_SUPPLIED MATERIAL:_
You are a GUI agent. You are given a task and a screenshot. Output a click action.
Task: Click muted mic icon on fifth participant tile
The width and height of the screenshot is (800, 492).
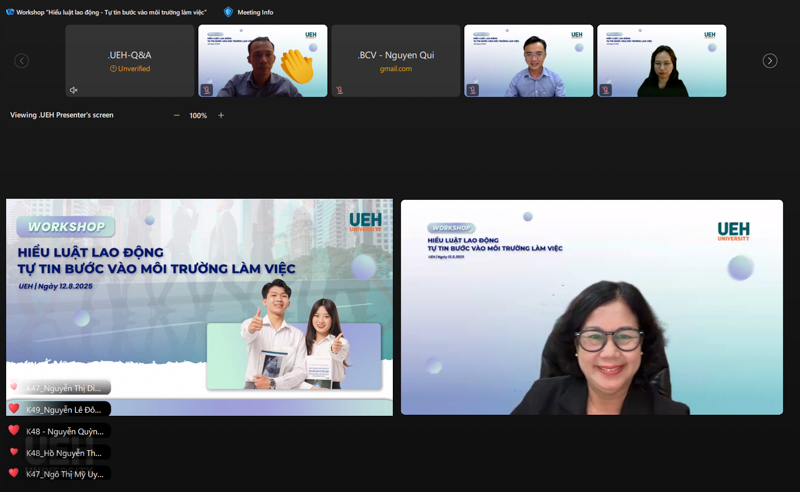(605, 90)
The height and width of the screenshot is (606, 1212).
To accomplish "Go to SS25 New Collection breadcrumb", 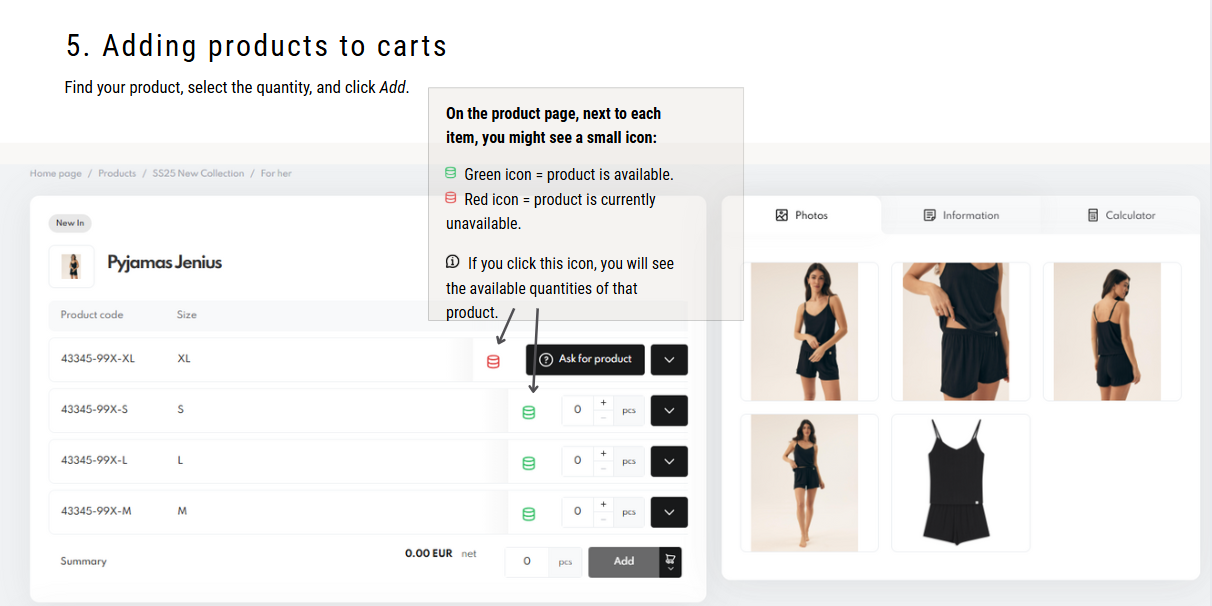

_INSTRUCTIONS FOR THE TASK:_
Copy the records exactly, minus any pictures.

_EXERCISE ANSWER:_
You are a GUI agent. You are given a task and a screenshot. Output a click action.
Task: Click muted mic icon on fifth participant tile
The width and height of the screenshot is (800, 492).
(605, 90)
The height and width of the screenshot is (606, 1212).
To accomplish "Go to SS25 New Collection breadcrumb", 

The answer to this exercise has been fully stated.